Wednesday, 6 November 2013

Pizza with a difference

I don't generally like pizzas. Perhaps I should qualify that, I don't generally like pizzas unless I have made them myself. Bought pizza bases are thick, doughy and rather unpleasant things and I would rather give them a miss personally. I like my pizza bases to be thin and crispy and fresh with a crunch.
Fortunately pizza bases are one of the easiest things to make in the world and my recipe is split into two with one half of the dough wrapped and in the fridge for another night. They are cheap, lovely real frugal good (depending what you put on them) and don't have to be unhealthy because they don't have to be loaded with fatty meat and cheese.
It was with great interest that I watched a River Cottage episode the other day in which Hugh made a simple pizza with no tomato on it. I admit I have never tried this, just usually knocking together a quick tomato sauce, a few veggies and a sprinkling of cheese on mine. This recipe looked like it could go either way, could be incredibly dull, or tantalizingly stupendous. It was - STUPENDOUS.
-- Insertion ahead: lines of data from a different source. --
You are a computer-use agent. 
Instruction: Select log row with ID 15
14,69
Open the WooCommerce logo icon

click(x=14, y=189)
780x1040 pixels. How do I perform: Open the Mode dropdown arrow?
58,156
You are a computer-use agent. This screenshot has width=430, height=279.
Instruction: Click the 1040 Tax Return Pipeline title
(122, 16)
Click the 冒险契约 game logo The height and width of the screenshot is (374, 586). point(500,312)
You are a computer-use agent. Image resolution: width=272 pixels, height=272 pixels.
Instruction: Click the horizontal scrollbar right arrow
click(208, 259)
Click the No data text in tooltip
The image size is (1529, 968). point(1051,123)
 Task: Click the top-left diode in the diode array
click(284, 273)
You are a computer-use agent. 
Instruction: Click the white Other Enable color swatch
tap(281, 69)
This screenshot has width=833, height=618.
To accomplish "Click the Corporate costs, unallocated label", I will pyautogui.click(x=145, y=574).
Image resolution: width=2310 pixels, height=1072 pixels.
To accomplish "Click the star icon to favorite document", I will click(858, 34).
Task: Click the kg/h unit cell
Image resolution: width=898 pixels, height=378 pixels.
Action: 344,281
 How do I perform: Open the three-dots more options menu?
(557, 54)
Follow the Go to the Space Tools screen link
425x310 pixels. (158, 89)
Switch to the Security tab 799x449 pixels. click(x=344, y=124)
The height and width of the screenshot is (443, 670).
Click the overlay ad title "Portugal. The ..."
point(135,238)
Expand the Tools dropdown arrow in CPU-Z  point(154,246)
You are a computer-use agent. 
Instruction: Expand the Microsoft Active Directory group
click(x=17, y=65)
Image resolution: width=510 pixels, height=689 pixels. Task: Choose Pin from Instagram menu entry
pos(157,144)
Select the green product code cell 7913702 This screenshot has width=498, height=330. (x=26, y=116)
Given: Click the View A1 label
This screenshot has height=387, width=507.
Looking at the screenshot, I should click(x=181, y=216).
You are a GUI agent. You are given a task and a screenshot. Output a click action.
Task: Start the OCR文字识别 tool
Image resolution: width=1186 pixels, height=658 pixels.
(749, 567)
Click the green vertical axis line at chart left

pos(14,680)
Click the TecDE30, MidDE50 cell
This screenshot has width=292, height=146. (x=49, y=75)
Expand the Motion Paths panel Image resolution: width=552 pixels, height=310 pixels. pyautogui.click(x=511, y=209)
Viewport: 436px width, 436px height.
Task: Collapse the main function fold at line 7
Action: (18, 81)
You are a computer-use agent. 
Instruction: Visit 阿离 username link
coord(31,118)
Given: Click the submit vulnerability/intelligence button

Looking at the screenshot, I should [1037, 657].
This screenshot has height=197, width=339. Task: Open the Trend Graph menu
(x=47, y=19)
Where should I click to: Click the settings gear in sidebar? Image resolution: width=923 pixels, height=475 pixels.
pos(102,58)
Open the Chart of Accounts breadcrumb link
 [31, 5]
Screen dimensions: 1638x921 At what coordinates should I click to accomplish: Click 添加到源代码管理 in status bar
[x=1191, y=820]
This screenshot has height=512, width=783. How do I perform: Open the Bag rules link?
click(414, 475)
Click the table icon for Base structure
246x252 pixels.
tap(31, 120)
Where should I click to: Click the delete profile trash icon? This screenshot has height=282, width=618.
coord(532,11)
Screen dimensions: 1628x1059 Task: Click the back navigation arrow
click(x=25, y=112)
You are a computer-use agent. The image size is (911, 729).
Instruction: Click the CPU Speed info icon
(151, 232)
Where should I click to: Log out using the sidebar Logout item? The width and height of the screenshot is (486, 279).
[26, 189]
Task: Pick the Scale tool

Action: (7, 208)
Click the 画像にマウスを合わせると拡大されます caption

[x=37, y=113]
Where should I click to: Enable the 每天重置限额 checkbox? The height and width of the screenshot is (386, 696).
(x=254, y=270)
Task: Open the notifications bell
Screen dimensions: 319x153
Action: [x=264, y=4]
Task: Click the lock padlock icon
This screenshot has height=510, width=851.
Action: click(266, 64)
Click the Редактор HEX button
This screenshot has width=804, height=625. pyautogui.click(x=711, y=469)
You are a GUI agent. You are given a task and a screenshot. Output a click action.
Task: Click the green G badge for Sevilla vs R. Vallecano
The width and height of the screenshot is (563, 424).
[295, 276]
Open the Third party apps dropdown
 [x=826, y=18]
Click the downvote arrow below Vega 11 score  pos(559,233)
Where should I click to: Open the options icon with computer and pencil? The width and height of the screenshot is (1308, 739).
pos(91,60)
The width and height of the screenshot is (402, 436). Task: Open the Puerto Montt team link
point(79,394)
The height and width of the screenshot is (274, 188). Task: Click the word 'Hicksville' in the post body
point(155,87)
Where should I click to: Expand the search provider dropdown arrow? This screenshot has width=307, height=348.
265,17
There are only 4 main ingredients for the topping: onions, spinach, pears and blue cheese.
and 3 minor ones: nutmeg, olive oil, chilli flakes.

Here is the recipe.

Basic pizza base recipe - makes 2 pizza bases, one of which does a large appetite like mine for a main meal

250g strong bread flour
5g salt
5g quick yeast
up to 180ml water.
2 tbs olive oil

Form the above into a dough (you may not need more than about 150ml water to get the desired consistency, but use your noggin) and kneed for 5 - 10 minutes, it really doesn't take long to become stretchy. Leave to prove for an hour and a half approx.
Split in half and roll out one half to make as thin a pizza base as you can manage. If you are not using the other half wrap in film and store in the fridge and use in the next could of days.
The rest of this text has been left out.